WOW we have hit the 8 week mark with our little man time is flying by.. I would be lying if I said that it has all been rainbows and butterflies. It has been tough, we have entered the world of reflux which is a completely different ball game to when Cooper was a baby. I take my hat off to parents who have had to deal with reflux what a bastard of a thing I feel like my life is just one big vomit fest and on the lucky days I get the chance to jump in the shower it usually only results with being vomited on 5 minutes later..

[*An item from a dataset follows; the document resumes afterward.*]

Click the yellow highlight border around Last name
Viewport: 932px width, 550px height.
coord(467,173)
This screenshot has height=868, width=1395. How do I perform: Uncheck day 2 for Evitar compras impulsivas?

But as a mum my mum instincts were telling me there was more to this then just reflux. I was having issues feeding Bailey he was constantly on and off the boob, fussing and then there was the dreaded choking that usually happened at every feed this then resulted in me frantically trying to blow in his face to get him to startle and gasp. By the end Bailey would be in tears and if I wasn’t crying I was on the verge of crying and my heart rate was through the roof. By 4 weeks I decided enough was enough we booked in to see the paediatrician, funnily enough by our appointment Bailey seemed to being getting sick coughing, sounded very chesty and had noisy breathing I figured it was perfect timing as at least we were off to see the Dr already.

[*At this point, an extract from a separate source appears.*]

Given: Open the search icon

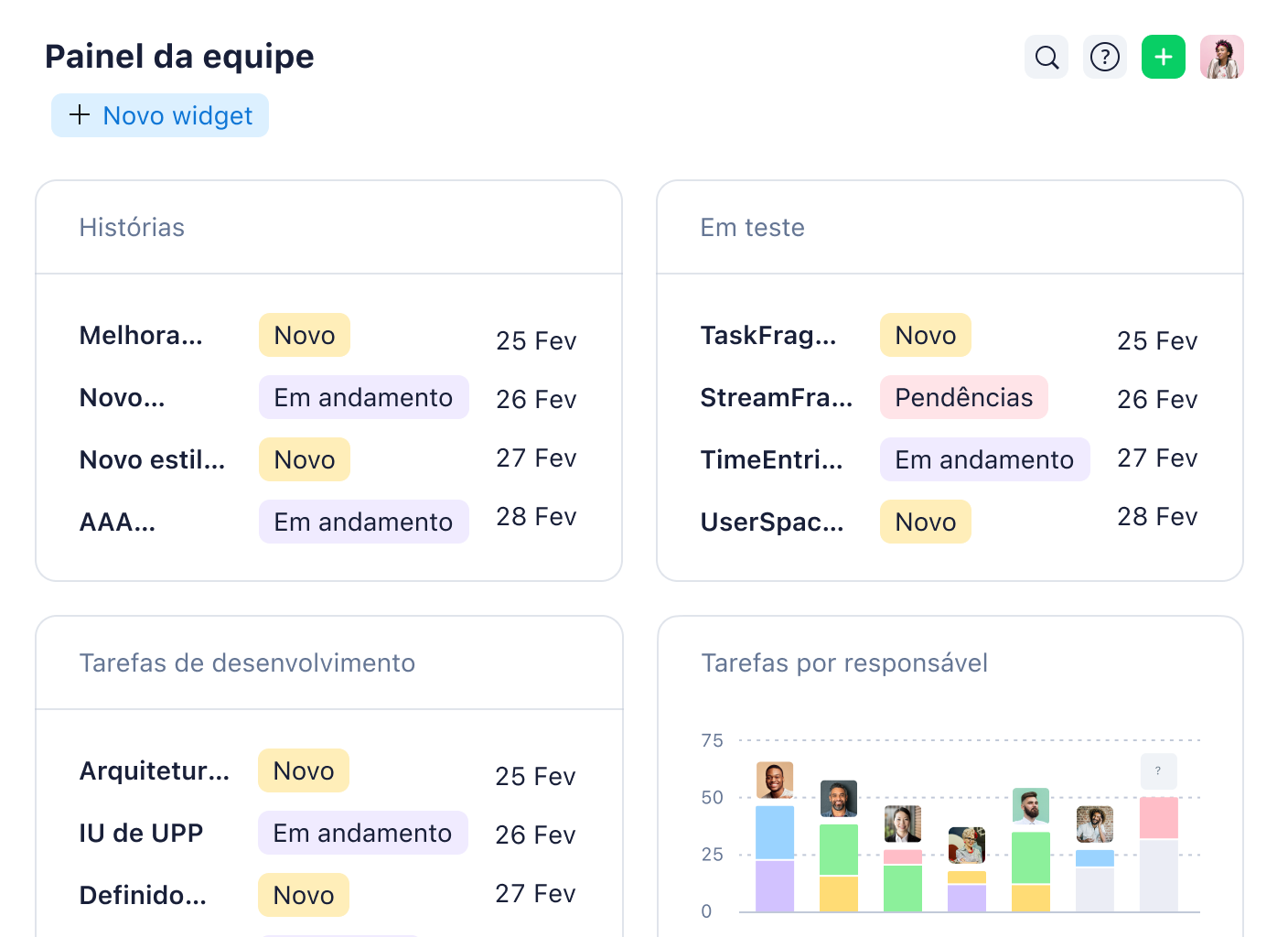Looking at the screenshot, I should pyautogui.click(x=1046, y=57).
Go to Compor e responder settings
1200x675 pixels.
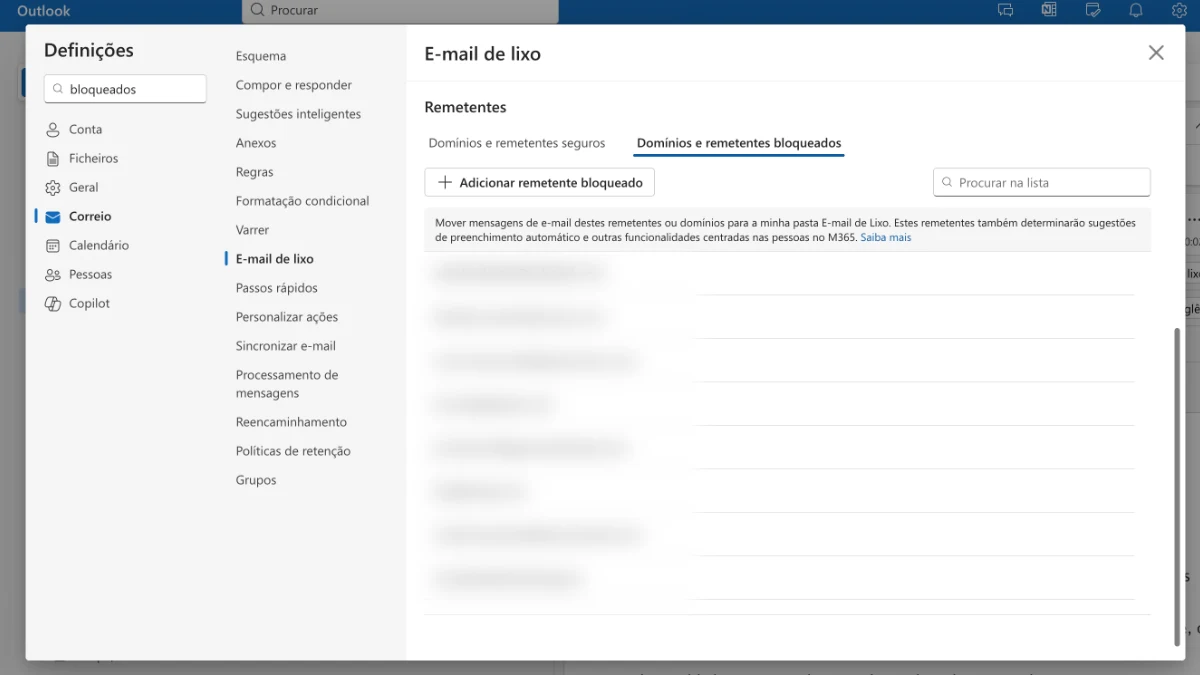tap(293, 85)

So the verdict was somewhat a relief our little guy wasn’t getting sick with a chest infection or any other stressful illness I was stressing myself over. There was even a reason I was struggling breastfeeding Bailey has what they call Laryngomalacia (LM) which is when the voice box is floppy and at times makes breathing harder and with my fast flow he was constantly choking when feeding. With it also comes a thing called a stridor which means he is quiet a noisy baby and breaths quiet heavy/sounds chesty. they tend to rate LM between mild- moderate and severe we are currently sitting between moderate and severe and very unlikely we will hit the severe stage Pheww as that includes operations and a world I don’t want to have to enter if I don’t need too. We are currently in the “watch and wait” stage with regular visits to our Paediatrician. Scary yes only last night I woke up to the poor little man gasping for air so a few quick blows in the face and pats on the back and we were all good.

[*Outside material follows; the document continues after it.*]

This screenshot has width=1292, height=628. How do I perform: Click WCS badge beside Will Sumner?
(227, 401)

So between his reflux and LM i find myself doing everything I avoided when we had Cooper; we rock/pat and hold him to sleep, let him sleep on our chest ALL the time because he just does not sleep and is constantly uncomfortable. But do you know what for the first time I don’t care, with Cooper I was so focused on getting him to self settle and go by the book; don’t get me wrong it was amazing and made bedtime so much easier BUT my anxiety levels would sky rocket if for one reason or another if we had to go off the plan. But this time I am going with the flow and just doing what needs to be done to ensure we are all happy and well rested as can be and do you know what I am so much LESS stressed even with everything going on.
So we are now exclusively on the bottle with thickened formula and meds for his reflux and we have seen a slight improvement although we are off to an app today to re evaluate his meds as they aren’t as effective at the moment.BUT we are getting there like all parents we have our good days and bad but we are so grateful for the beautiful little man that has entered our world even if he does refuse to sleep ;).
How did you cope with the early days?
Did you stick to your “plan” or did you need to re evaluate?